2019年07月12日 12:01  リアルサウンド

リアルサウンド

『なつぞら』写真提供=NHK

 グリム童話『ヘンゼルとグレーテル』を原案にした短編映画のストーリーラインがようやく固まった。監督を務める坂場(中川大志)は、早速、新人動画マン・神地(染谷将太)とともに絵コンテに取り掛かろうとする。新人だろうが、使えるものは使うという坂場の姿勢に納得が行かない麻子(貫地谷しほり)。坂場の作り方は今までの漫画映画の制作環境とは大きく外れた突拍子もない姿勢が続いている。


参考:『アラジン』ジーニー役でさらにパワーアップ! 「七色の声を持つ」山寺宏一のマルチな活動


 一方で、咲太郎(岡田将生)が立ち上げた声優プロダクションの一同も、吹替の仕事に動き出していた。今回の仕事は、『拳銃渡世人』という1話30分の西部劇。主演は『白蛇姫』の際、蘭子(鈴木杏樹)とともに主役を務めた元・活弁士の豊富遊声(山寺宏一)が務める。


 吹替の現場は、声と同時に効果音やBGMも録音し、間違えたら初めからやり直しという過酷な現場だ。今ではデジタルで後から切り貼りといった作り方が当たり前となっているが、当時の作り手たちにかかるプレッシャーは生半可なものではなかったことが予想される。


 早速、雪次郎(山田裕貴)たちは暗礁に乗り上げる。島貫(岩谷健司)は口の動きとセリフを合わせる気がまるでなく、雪次郎は北海道なまりを指摘され、リテイクは7回にも及ぶ。


 そして何度やっても訛りが抜けない雪次郎はついに役を降ろされてしまう。雪次郎にとって、芝居という世界で初めての挫折を味わうこととなった。第13週で、ようやく雪之助(安田顕)を説き伏せて踏み出した芝居の世界。やっと手に入れた夢の世界でこのままで終わることはないだろう。


 また、雪次郎の口を隠し、1人2役を即興でやってのける大立ち回りは、山寺がキャスティングされた大きな理由のひとつだろう。七色の声を使いこなす声優のレジェンドが声優の草分けを演じる。今後の登場も楽しみだ。


 そして、なつ(広瀬すず)は麻子と短編映画について話し合う。


 「私はマコさんが納得してないと嫌なんです。私はマコさんと一緒に作りたいんです。もちろん みんなが納得いくものを。日本で初めて原画になる女性はマコさんしかいないと思っています。この会社に入った時からマコさんは私の目標なんです。だから納得のいく漫画映画を作ってほしいんです。それを私も一緒に作りたいんです」と熱く語るなつ。これまで坂場と自由に短編映画制作を続けていたなつが言うにはあまりにも遅すぎたセリフだった。
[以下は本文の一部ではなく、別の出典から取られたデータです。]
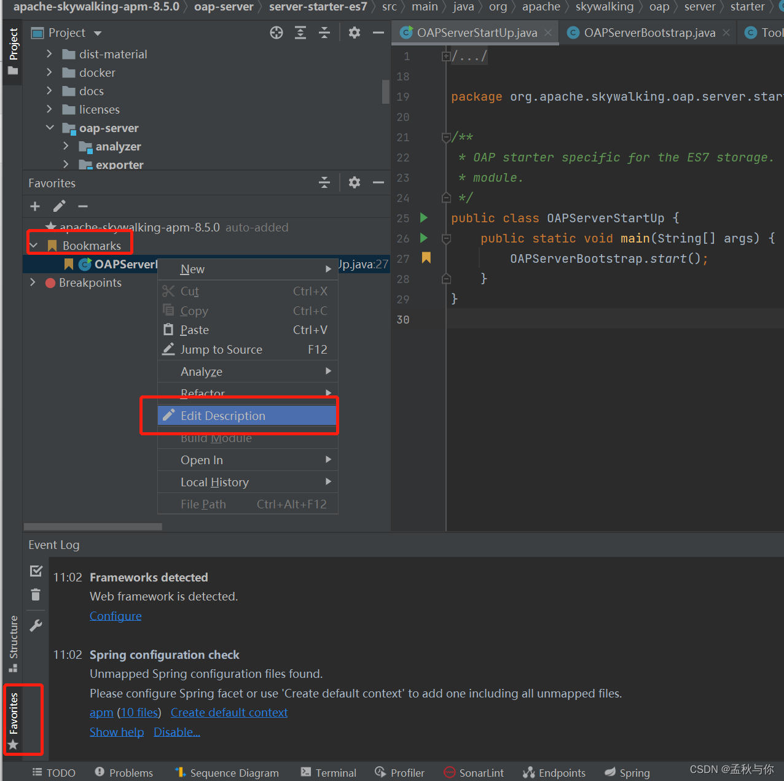Clear event log with trash icon

[x=36, y=594]
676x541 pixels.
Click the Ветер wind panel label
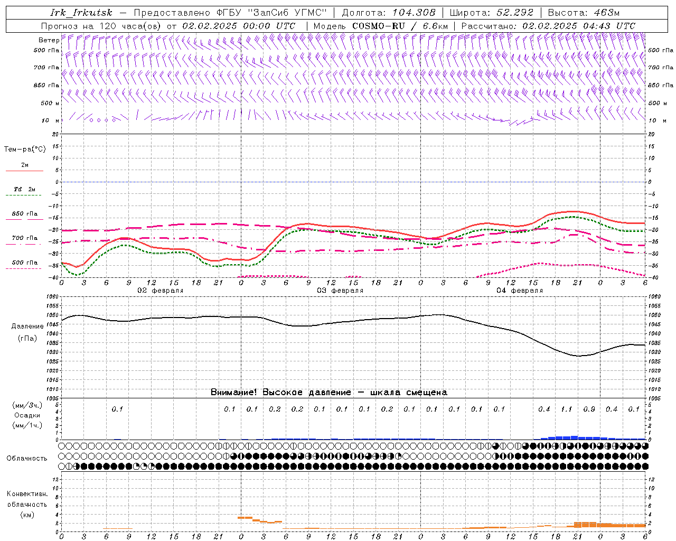click(49, 40)
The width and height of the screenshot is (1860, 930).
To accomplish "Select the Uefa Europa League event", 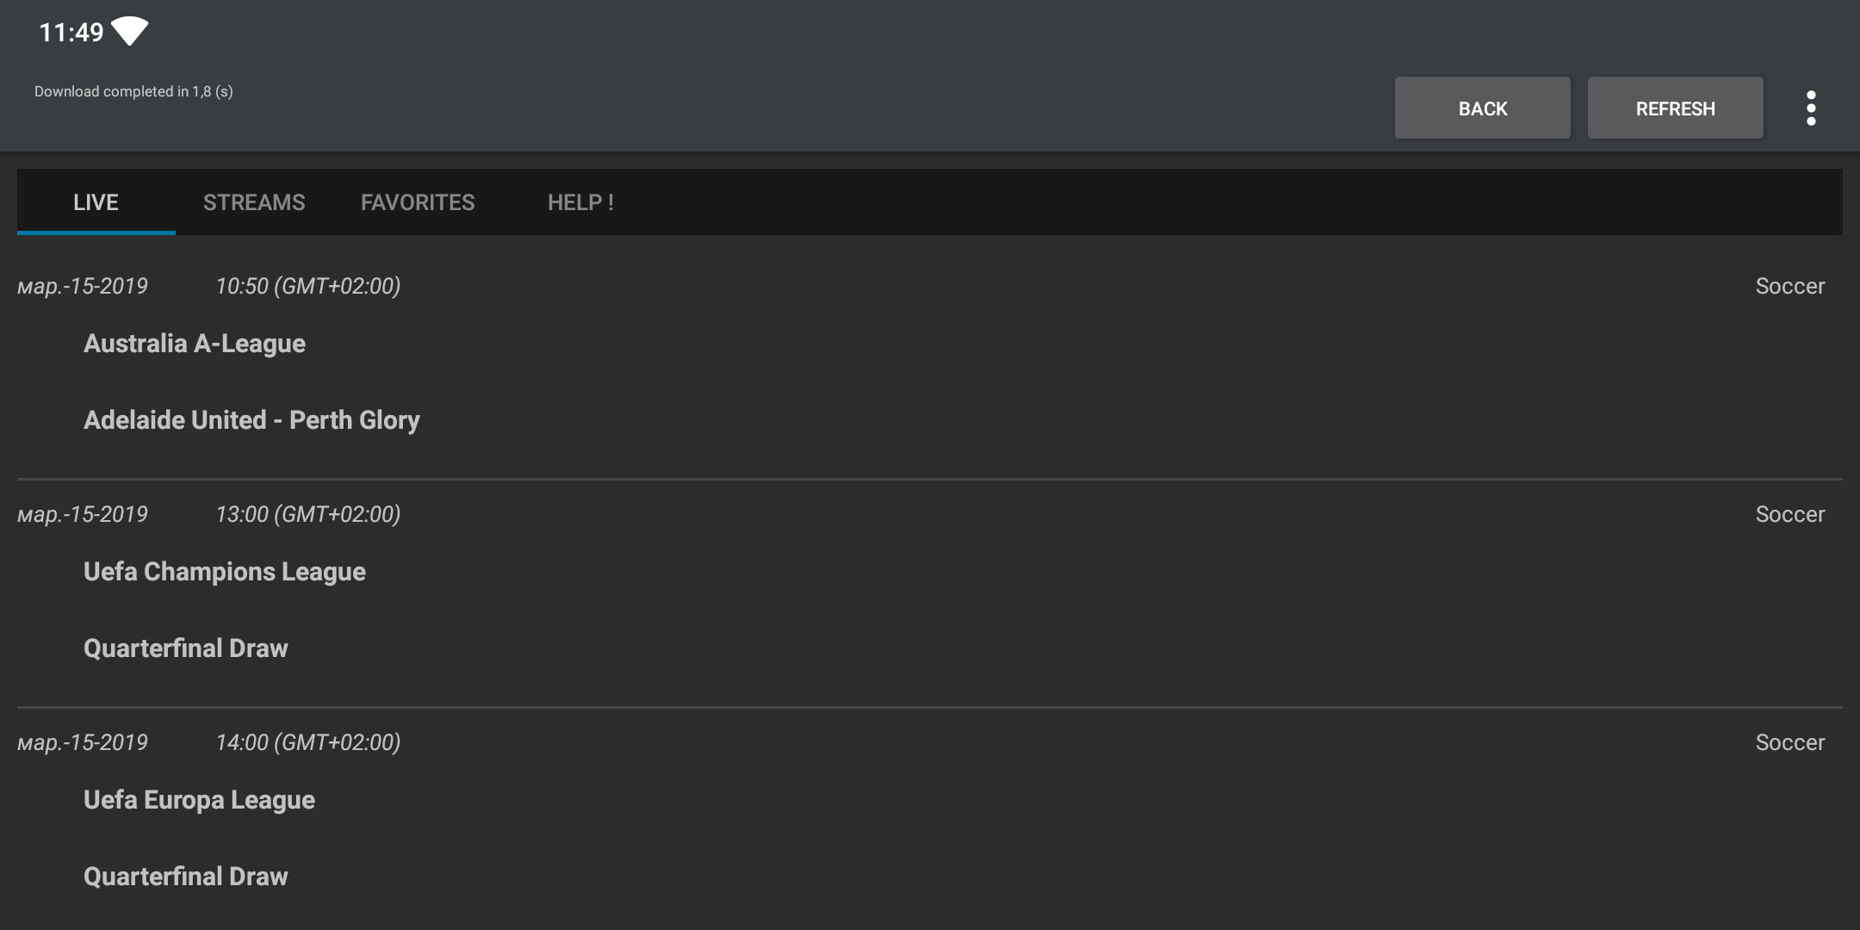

 「そうやって何でもいちずに自分の情熱だけを貫こうとするんだから。周りに悩んでる人は何も言えなくなるでしょ」と指摘する一方で、「でも、ものを作るには大事なことよ。それがないとすぐに妥協するからね。だから私のことなんて気にしなくていいの。あなたは作品のことだけを考えてなさい」と返す麻子。麻子も坂場や神地などの新しい作り方を認めてはいるのだ。ただ自分のこれまで積み上げてきた仕事とのギャップに戸惑いを隠せないのだろう。


 それぞれの悩みが浮き彫りになった第89話。漫画映画は一体どこへ向かうのだろうか。